**Problem to solve**
Make an exact copy of the entries below, with all images left out.

**Supplied material**
====
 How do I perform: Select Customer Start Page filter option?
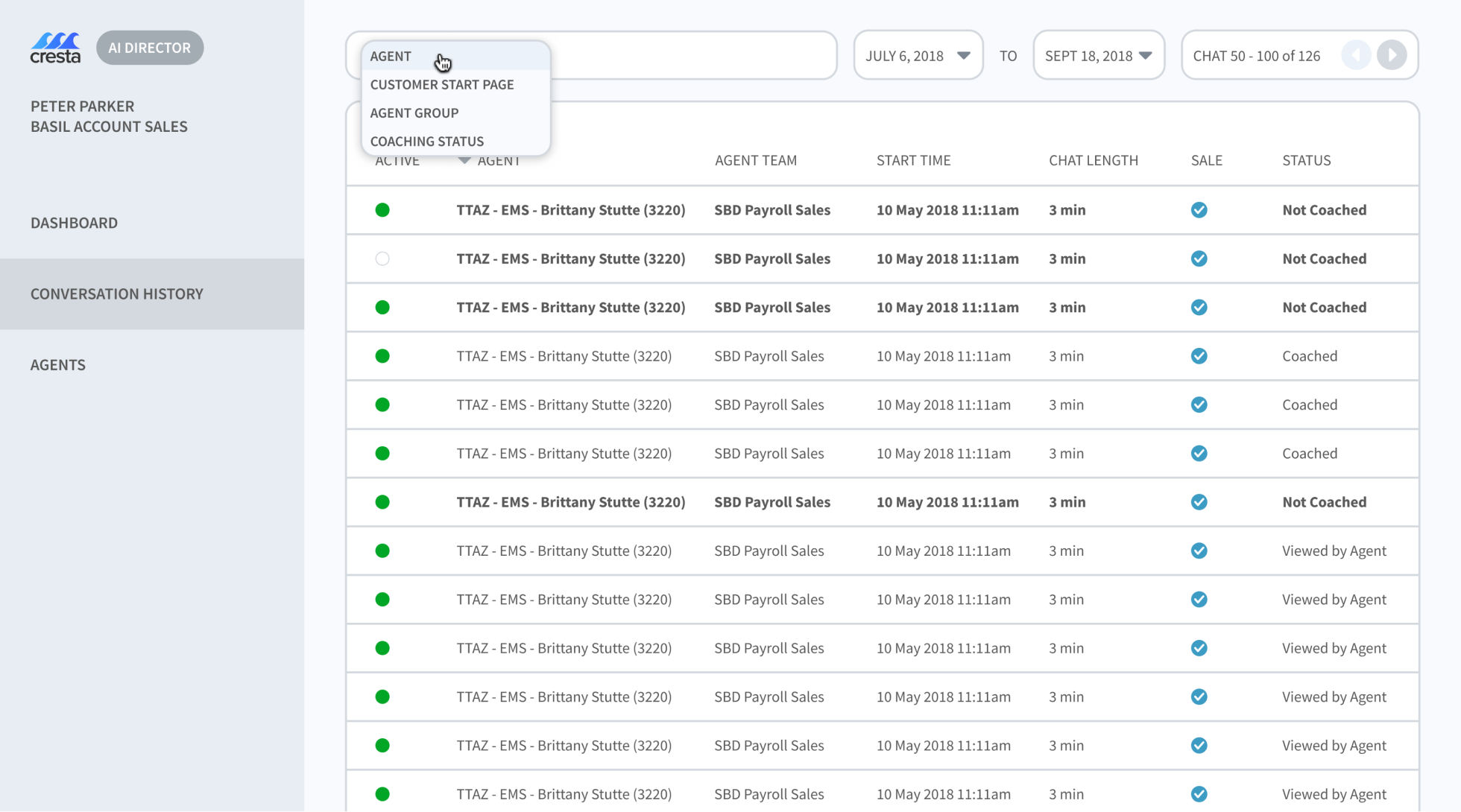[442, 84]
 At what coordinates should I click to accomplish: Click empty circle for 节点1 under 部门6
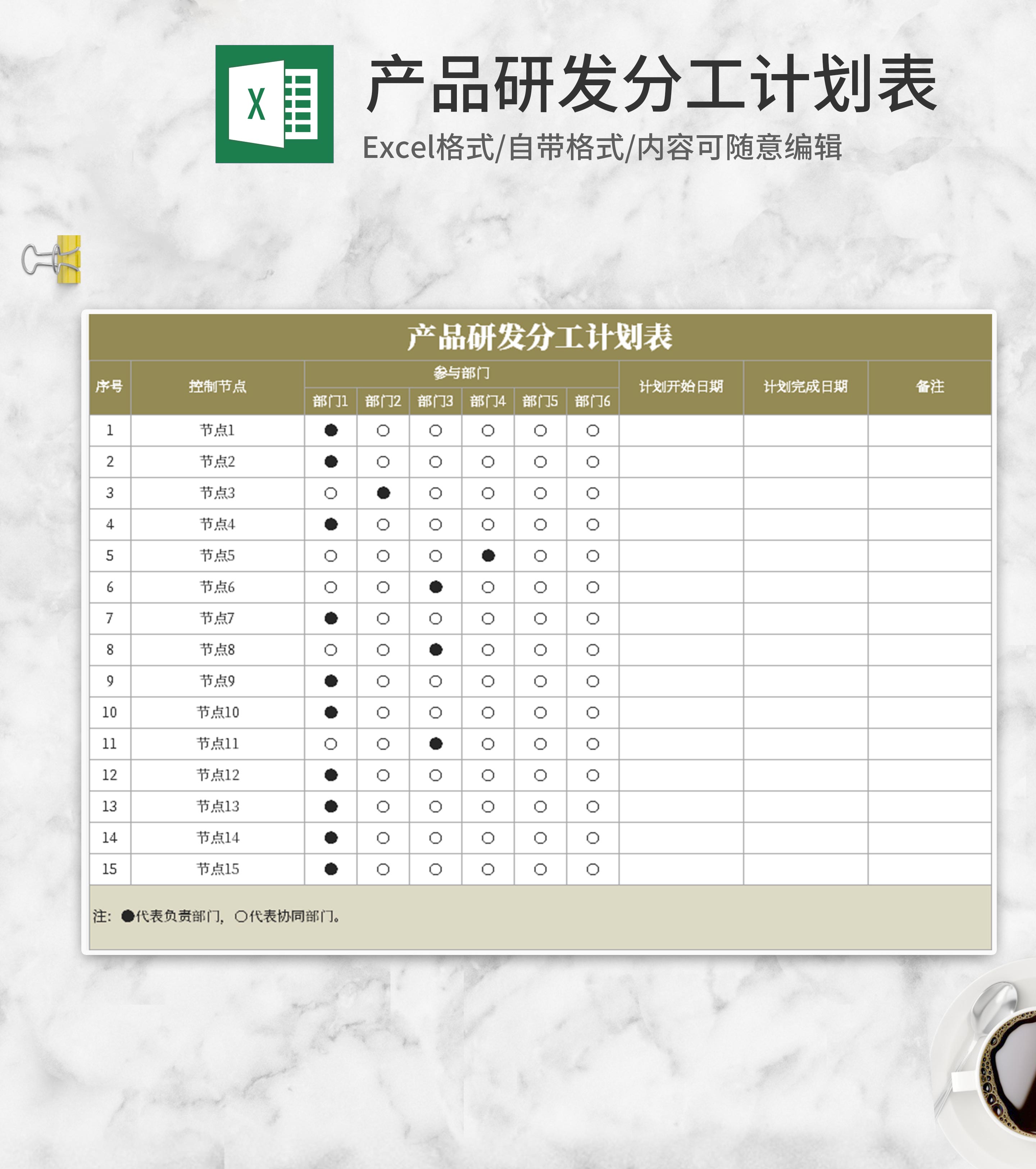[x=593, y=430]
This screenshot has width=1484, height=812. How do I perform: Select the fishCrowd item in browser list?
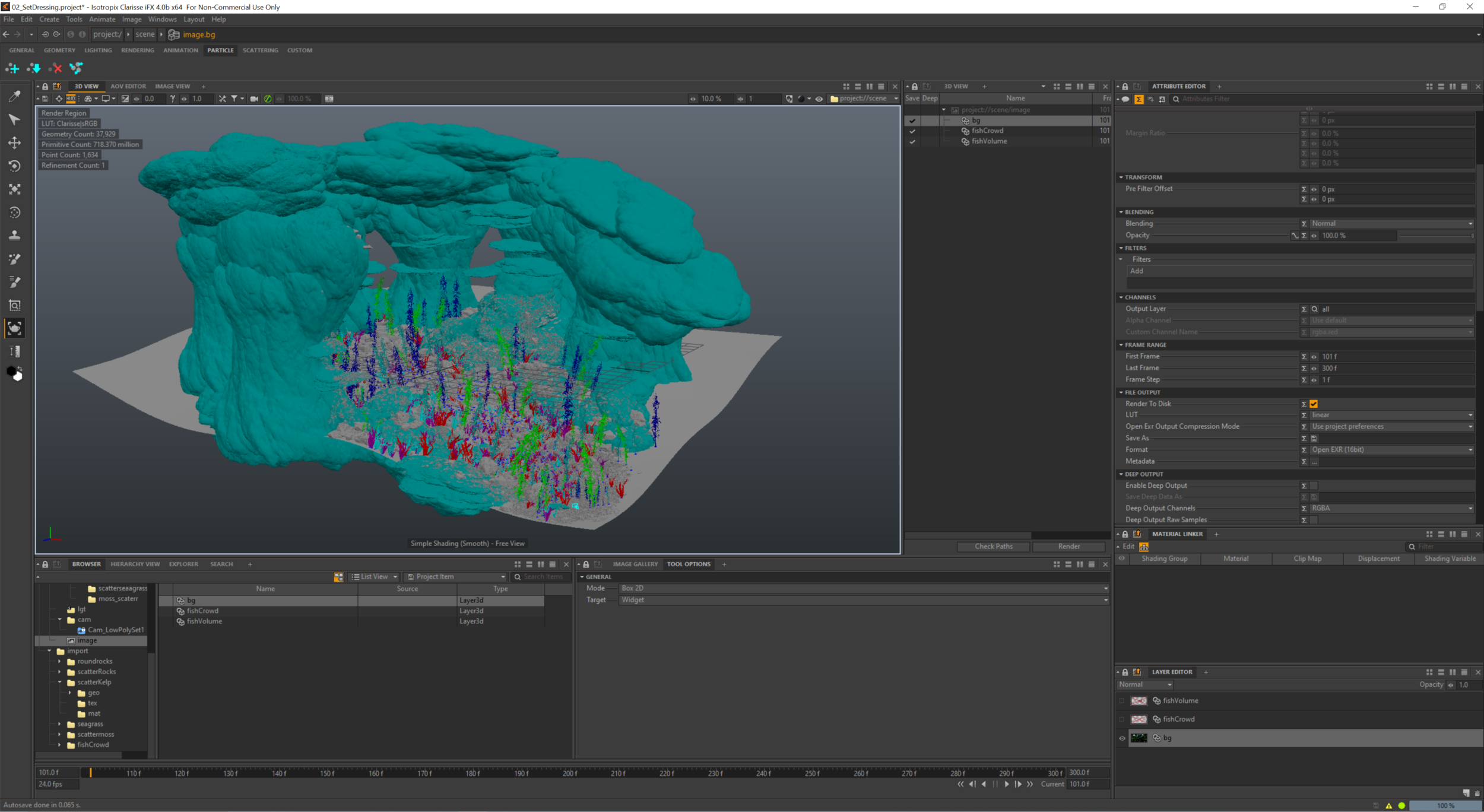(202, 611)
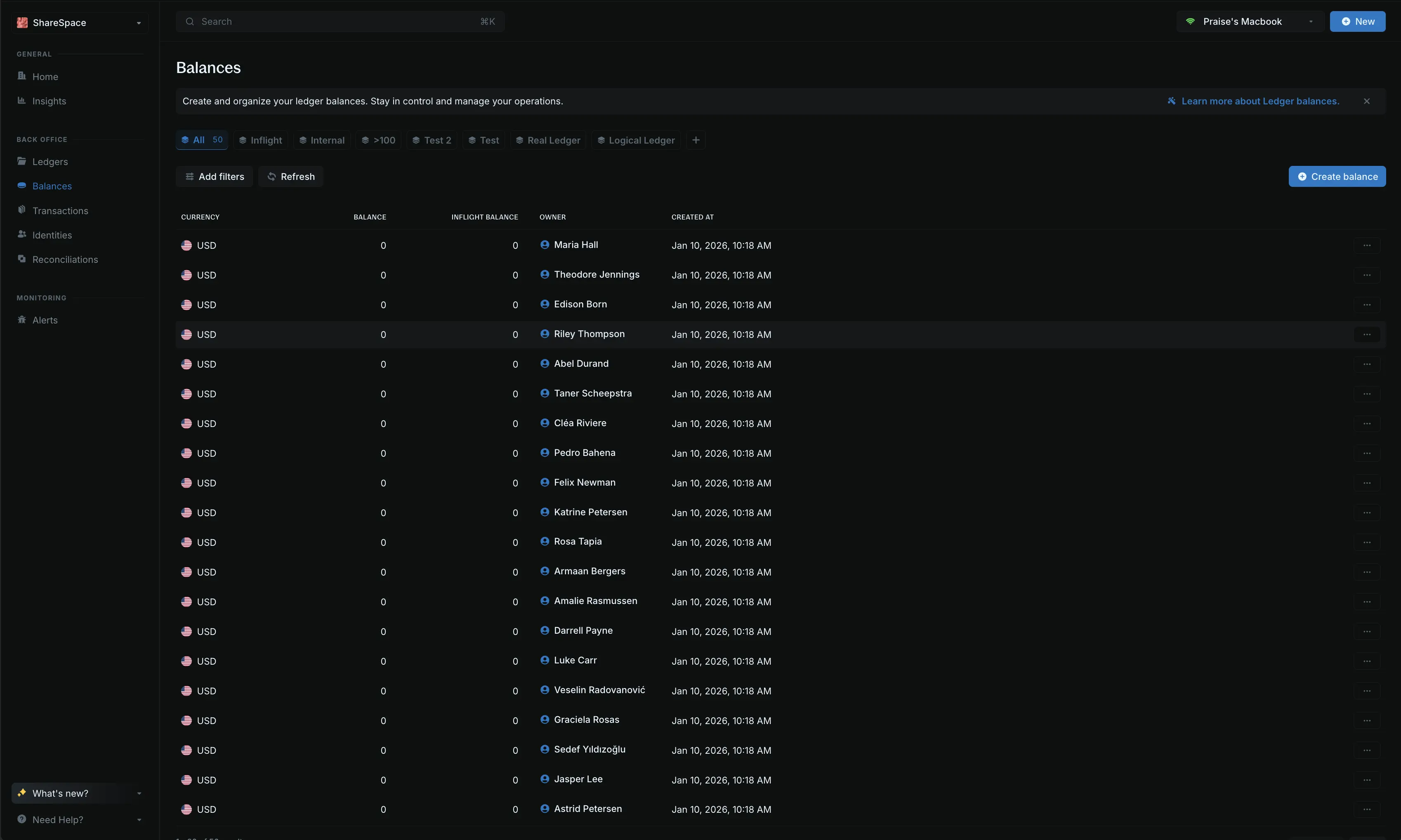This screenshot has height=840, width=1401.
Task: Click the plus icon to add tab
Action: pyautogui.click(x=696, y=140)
====
**The completed task**
 How do I perform: Select Customer Start Page filter option?
[442, 84]
 At what coordinates should I click to accomplish: Click empty circle for 节点1 under 部门6
[x=593, y=430]
This screenshot has width=1484, height=812. How do I perform: Select the fishCrowd item in browser list?
(202, 611)
This screenshot has height=840, width=1401.
Task: Click the plus icon to add tab
Action: pyautogui.click(x=696, y=140)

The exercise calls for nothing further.